华中科技大学同济医学院附属协和医院 陈静
黑色素瘤恶性程度高、预后差 。 外科手术是基石 , 但对于高危患者还需联合术后辅助治疗降低复发转移风险 , 延长生存期 。 传统辅助治疗手段有限 , 且无法改善总生存期(OS) , 毒性反应明显 。 对于恶性程度更高、预后更差的BRAF突变型 , 达拉非尼联合曲美替尼(“D+T”)填补了国内临床辅助治疗空白 , 改写了治疗格局 , 开启了双靶新时代 。 COMBI-AD研究5年随访结果的出炉 , 更加力证了“D+T”辅助治疗BRAF V600突变阳性Ⅲ期黑色素瘤患者带来的长期无复发生存(RFS)和OS获益 , 其可喜的疗效使双靶治疗一步步从临床可望走到患者可及 。 本文围绕黑色素瘤靶向治疗的辅助治疗现状和进展进行评述 , 以飨读者 。
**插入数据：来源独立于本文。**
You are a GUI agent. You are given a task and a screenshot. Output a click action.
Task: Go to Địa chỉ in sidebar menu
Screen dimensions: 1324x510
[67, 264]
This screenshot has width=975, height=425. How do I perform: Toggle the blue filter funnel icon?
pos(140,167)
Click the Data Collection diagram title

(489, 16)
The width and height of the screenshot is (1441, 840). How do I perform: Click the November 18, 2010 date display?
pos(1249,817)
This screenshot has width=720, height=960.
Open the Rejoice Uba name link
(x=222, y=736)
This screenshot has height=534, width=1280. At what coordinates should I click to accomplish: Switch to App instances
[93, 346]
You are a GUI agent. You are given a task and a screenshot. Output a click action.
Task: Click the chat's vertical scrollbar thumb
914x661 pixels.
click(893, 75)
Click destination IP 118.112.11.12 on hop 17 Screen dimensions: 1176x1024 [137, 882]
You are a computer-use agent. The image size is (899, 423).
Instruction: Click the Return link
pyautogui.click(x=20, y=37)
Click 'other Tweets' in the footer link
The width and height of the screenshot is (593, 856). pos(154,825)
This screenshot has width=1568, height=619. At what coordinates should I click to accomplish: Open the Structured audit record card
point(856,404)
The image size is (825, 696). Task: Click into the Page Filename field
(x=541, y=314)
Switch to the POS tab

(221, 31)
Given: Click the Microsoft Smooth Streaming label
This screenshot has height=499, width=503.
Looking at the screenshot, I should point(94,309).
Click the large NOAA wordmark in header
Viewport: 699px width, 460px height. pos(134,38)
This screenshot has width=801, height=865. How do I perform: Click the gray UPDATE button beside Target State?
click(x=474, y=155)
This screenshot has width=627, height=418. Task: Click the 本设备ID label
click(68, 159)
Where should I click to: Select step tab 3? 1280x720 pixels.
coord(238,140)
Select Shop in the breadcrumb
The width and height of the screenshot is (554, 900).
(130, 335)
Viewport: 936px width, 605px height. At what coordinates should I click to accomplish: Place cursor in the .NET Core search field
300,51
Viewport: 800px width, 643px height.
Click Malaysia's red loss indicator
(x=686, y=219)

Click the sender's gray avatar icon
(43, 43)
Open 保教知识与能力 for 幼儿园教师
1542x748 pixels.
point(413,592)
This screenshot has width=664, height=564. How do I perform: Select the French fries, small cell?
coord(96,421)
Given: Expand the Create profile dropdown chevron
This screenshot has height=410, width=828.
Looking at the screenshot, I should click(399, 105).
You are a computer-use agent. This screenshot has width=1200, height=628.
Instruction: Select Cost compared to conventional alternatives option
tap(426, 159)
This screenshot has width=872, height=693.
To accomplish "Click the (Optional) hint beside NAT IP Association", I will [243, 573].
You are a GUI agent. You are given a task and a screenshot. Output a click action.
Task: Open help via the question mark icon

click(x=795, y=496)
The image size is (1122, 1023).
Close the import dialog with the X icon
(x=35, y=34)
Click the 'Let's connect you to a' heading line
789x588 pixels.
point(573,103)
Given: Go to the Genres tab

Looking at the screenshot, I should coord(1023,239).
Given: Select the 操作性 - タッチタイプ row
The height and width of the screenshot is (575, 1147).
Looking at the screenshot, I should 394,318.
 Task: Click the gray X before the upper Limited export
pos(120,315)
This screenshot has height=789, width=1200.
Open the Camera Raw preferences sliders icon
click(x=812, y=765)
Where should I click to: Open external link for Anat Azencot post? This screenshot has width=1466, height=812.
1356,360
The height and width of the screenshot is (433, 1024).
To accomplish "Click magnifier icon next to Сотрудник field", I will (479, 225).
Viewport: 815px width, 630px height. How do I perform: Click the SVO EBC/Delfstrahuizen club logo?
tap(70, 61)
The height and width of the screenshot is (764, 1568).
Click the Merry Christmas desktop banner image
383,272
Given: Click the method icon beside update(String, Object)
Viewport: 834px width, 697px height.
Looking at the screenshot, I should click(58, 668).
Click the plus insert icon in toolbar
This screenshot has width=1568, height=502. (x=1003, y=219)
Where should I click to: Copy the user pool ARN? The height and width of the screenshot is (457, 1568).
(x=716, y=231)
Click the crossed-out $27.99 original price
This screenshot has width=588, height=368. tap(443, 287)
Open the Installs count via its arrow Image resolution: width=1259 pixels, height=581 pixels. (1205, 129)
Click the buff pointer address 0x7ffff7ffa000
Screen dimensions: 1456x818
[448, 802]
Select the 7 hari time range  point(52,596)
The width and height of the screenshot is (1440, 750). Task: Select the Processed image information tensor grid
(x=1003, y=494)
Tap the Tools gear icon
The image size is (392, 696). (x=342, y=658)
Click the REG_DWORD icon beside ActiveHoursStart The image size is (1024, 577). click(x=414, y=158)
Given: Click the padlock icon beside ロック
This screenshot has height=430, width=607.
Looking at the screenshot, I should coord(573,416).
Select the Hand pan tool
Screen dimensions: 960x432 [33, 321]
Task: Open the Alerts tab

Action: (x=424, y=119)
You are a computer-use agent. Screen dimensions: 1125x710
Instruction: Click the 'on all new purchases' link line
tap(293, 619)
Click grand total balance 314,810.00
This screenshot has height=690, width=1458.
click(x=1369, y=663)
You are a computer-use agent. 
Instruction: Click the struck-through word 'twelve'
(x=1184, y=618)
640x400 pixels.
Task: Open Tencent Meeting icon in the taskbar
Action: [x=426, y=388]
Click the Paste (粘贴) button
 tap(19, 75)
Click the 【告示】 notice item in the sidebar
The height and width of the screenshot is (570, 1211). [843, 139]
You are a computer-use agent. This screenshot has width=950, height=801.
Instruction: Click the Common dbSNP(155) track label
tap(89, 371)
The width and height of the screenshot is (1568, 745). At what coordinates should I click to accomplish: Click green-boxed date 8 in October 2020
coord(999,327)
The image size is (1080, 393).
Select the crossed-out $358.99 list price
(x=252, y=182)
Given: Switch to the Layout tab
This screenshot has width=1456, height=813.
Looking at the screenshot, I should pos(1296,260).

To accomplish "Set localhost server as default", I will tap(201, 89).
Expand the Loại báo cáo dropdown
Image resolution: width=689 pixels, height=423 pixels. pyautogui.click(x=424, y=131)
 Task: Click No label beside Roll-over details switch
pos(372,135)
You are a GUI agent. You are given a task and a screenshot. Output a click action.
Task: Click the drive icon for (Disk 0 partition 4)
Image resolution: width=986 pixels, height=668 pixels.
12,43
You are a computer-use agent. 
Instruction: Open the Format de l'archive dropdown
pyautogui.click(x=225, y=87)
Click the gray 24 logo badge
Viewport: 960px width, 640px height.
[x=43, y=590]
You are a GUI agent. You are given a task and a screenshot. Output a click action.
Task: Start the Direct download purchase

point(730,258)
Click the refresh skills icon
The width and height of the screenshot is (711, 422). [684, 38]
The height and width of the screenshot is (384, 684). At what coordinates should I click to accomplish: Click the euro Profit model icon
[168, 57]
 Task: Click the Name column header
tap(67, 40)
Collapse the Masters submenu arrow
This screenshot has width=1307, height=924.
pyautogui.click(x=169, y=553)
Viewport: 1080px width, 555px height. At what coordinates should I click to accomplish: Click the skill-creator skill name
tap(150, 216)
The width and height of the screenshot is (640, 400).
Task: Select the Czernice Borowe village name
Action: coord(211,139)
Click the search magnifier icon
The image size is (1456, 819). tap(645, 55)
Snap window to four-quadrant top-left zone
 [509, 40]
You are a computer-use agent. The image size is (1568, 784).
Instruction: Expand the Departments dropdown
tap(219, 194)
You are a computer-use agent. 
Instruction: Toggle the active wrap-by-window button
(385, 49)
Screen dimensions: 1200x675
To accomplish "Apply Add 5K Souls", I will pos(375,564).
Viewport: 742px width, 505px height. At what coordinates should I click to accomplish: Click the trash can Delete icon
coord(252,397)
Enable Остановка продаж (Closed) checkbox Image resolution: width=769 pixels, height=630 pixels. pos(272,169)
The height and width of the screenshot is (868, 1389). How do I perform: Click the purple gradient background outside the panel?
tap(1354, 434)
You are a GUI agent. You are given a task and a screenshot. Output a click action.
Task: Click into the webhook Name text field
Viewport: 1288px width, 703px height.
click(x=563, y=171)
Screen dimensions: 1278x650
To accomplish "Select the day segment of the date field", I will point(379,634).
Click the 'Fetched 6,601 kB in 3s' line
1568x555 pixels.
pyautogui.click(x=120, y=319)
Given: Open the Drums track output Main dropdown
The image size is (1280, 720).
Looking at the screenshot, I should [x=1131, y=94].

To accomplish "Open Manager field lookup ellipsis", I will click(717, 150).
从可望走向可及:“D+T”双靶辅助治疗为博弈恶性黑色素瘤带来有力新武器文章插图
陈静 教授
主任医师 , 博士生导师
华中科技大学同济医学院附属协和医院肿瘤中心
骨软组织肿瘤科主任
中国临床肿瘤学会(CSCO)理事 , 中国临床肿瘤学会(CSCO)黑色素瘤专家委员会委员 , 中国临床肿瘤学会(CSCO)肉瘤专家委员会委员 , 中国抗癌协会(CACA)肉瘤专业委员会常委 , 中国抗癌协会(CACA)骨肿瘤和骨转移瘤专业委员会常委 , 中国抗癌协会(CACA)肉瘤专业委员会放化疗学组副组长 , 中国抗癌协会(CACA)肉瘤专业委员会黑色素瘤学组副组长 , 中国抗癌协会(CACA)多原发和不明原发肿瘤专委会常委 , CSCO《经典型骨肉瘤诊疗指南》、《软组织肉瘤诊疗指南》执笔专家 。
领衔前沿阵地 , 黑色素瘤治疗仍需兼程并进
黑色素瘤是由起源于神经脊的黑素细胞发展而来的恶性肿瘤 , 恶性程度极高 。 目前我国黑色素瘤发病年增长率为3%~5% , 每年新发病例数在2万左右[1] 。 在当前肿瘤靶向治疗、免疫治疗快速发展的大背景下 , 黑色素瘤作为实体瘤治疗的前沿阵地 , 率先融合了诸多肿瘤综合治疗的新理念、新药物和新技术 。 尽管如此 , 一方面由于黑色素瘤本身的高度恶性 , 一方面由于其临床病理特征具有显著地域差异 , 一套指南、一个方案或是一项研究数据都无法普适于所有患者 , 面对患者日益增长的生存时间和生活质量需求 , 黑色素瘤总体疗效尚不尽如人意 。 因此 , 基于现有研究数据 , 各国专家都在努力探寻特定的、适合某一患者群体的更佳策略和方案 。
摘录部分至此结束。